[Source document]

- Genre: Drama; Romance; Thriller; Crime; ;
- Developed by: Snehasish Chakraborty Blues Productions
- Screenplay by: Pradeep Manicker
- Story by: Snehasish Chakraborty
- Directed by: Parameshwarar
- Starring: Tejaswini Gowda; Anand Selvan; ;
- Country of origin: India
- Original language: Tamil
- No. of episodes: 350

Production
- Producer: S. Sabarshkumar
- Cinematography: Jo.e
- Editor: Mojith
- Camera setup: Multi-camera
- Running time: 22 minutes
- Production company: Monk Studios

Original release
- Network: Zee Tamil
- Release: 2 June 2025 – present

Related
- Jagaddhatri

= Ayali (2025 TV series) =

2025 Indian Tamil language TV series

Ayali is a 2025 Indian Tamil language crime Thriller Drama series that premiered from 2 June 2025 airing on Zee Tamil. It is an official remake of Bengali language television series Jagaddhatri. It stars Tejaswini Gowda and Anand Selvan and is directed by Parameshwarar. It portrays the story of an undercover cop, Ayali (Tejaswini Gowda) and her fellow police officer Siva (Anand Selvan).

[Given problem 1] Take the rows from the line containing "Screen dimensions: 2500x1407" down through the line containing "pyautogui.click(x=18, y=156)", swap "magnifier" for "magnifying glass", and write out only those lines with nothing else changed.

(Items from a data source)

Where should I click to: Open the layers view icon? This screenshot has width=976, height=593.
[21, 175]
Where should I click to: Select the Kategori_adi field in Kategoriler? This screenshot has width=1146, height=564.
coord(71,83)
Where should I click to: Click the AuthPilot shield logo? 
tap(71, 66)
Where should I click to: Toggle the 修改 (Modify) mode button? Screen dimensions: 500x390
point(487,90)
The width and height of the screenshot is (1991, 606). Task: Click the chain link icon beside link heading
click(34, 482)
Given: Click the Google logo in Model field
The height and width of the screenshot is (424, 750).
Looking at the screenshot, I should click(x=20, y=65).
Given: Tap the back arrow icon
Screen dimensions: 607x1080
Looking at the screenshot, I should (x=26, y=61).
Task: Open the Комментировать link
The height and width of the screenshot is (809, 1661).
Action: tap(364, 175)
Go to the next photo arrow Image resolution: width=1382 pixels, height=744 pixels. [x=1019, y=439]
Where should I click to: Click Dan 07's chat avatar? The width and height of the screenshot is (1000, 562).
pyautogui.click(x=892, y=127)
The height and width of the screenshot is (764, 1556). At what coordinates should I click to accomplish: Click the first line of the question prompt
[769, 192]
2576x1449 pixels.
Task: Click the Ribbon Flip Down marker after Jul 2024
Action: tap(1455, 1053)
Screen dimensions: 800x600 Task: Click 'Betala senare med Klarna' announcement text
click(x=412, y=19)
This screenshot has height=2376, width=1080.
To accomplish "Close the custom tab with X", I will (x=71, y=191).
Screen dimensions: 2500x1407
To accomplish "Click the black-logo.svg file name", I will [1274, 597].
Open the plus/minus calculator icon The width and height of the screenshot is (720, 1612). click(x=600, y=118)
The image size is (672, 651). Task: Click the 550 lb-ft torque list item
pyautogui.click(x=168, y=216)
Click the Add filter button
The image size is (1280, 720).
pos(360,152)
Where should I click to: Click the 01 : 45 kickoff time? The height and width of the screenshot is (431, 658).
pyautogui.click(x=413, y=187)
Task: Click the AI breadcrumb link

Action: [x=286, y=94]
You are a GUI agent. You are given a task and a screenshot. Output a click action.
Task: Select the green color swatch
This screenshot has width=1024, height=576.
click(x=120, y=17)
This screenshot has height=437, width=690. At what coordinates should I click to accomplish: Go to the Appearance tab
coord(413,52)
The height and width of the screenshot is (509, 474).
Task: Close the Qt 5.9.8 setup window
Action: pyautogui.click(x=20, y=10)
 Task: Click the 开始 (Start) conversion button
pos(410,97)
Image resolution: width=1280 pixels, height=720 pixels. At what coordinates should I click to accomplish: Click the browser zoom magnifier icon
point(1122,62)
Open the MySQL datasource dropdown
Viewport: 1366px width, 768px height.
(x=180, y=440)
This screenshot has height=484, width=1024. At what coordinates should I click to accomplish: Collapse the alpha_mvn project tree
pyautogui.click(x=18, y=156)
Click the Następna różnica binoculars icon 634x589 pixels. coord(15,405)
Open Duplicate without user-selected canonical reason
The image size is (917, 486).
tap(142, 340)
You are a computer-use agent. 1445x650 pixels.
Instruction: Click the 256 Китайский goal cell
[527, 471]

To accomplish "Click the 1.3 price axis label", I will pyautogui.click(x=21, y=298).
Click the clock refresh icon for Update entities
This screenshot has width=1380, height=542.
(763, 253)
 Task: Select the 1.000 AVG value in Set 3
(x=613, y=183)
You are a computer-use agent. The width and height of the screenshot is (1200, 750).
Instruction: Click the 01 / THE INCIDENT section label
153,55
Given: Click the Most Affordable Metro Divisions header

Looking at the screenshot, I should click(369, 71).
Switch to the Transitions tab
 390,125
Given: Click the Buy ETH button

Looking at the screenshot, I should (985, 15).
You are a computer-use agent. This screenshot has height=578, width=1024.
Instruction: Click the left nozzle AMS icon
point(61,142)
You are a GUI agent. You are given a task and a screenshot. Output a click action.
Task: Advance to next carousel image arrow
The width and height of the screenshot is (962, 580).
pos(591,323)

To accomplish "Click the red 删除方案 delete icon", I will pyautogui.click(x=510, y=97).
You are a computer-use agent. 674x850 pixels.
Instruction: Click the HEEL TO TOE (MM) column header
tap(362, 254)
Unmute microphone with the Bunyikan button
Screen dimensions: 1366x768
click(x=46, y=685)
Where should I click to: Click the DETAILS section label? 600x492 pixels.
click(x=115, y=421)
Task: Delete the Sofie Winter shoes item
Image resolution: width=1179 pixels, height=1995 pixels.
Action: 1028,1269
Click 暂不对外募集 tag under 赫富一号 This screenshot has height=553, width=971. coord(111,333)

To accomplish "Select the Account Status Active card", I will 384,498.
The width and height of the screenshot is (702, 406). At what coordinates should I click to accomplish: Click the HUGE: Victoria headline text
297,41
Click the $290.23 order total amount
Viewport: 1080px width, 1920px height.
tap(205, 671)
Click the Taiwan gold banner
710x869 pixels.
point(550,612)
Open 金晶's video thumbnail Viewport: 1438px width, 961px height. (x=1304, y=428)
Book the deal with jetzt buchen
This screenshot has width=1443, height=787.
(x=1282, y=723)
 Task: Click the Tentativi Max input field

[Given problem 2] Duplicate the entire text about the Ayali TV series word for word.

[Result 1]
Screen dimensions: 2500x1407
To accomplish "Click the black-logo.svg file name", I will [1274, 597].
Open the plus/minus calculator icon The width and height of the screenshot is (720, 1612). click(x=600, y=118)
The image size is (672, 651). Task: Click the 550 lb-ft torque list item
pyautogui.click(x=168, y=216)
Click the Add filter button
The image size is (1280, 720).
pos(360,152)
Where should I click to: Click the 01 : 45 kickoff time? The height and width of the screenshot is (431, 658).
pyautogui.click(x=413, y=187)
Task: Click the AI breadcrumb link

Action: [x=286, y=94]
You are a GUI agent. You are given a task and a screenshot. Output a click action.
Task: Select the green color swatch
This screenshot has width=1024, height=576.
click(x=120, y=17)
This screenshot has height=437, width=690. At what coordinates should I click to accomplish: Go to the Appearance tab
coord(413,52)
The height and width of the screenshot is (509, 474).
Task: Close the Qt 5.9.8 setup window
Action: pyautogui.click(x=20, y=10)
 Task: Click the 开始 (Start) conversion button
pos(410,97)
Image resolution: width=1280 pixels, height=720 pixels. At what coordinates should I click to accomplish: Click the browser zoom magnifying glass icon
point(1122,62)
Open the MySQL datasource dropdown
Viewport: 1366px width, 768px height.
(x=180, y=440)
This screenshot has height=484, width=1024. At what coordinates should I click to accomplish: Collapse the alpha_mvn project tree
pyautogui.click(x=18, y=156)

[Result 2]
- Genre: Drama; Romance; Thriller; Crime; ;
- Developed by: Snehasish Chakraborty Blues Productions
- Screenplay by: Pradeep Manicker
- Story by: Snehasish Chakraborty
- Directed by: Parameshwarar
- Starring: Tejaswini Gowda; Anand Selvan; ;
- Country of origin: India
- Original language: Tamil
- No. of episodes: 350

Production
- Producer: S. Sabarshkumar
- Cinematography: Jo.e
- Editor: Mojith
- Camera setup: Multi-camera
- Running time: 22 minutes
- Production company: Monk Studios

Original release
- Network: Zee Tamil
- Release: 2 June 2025 – present

Related
- Jagaddhatri

= Ayali (2025 TV series) =

2025 Indian Tamil language TV series

Ayali is a 2025 Indian Tamil language crime Thriller Drama series that premiered from 2 June 2025 airing on Zee Tamil. It is an official remake of Bengali language television series Jagaddhatri. It stars Tejaswini Gowda and Anand Selvan and is directed by Parameshwarar. It portrays the story of an undercover cop, Ayali (Tejaswini Gowda) and her fellow police officer Siva (Anand Selvan).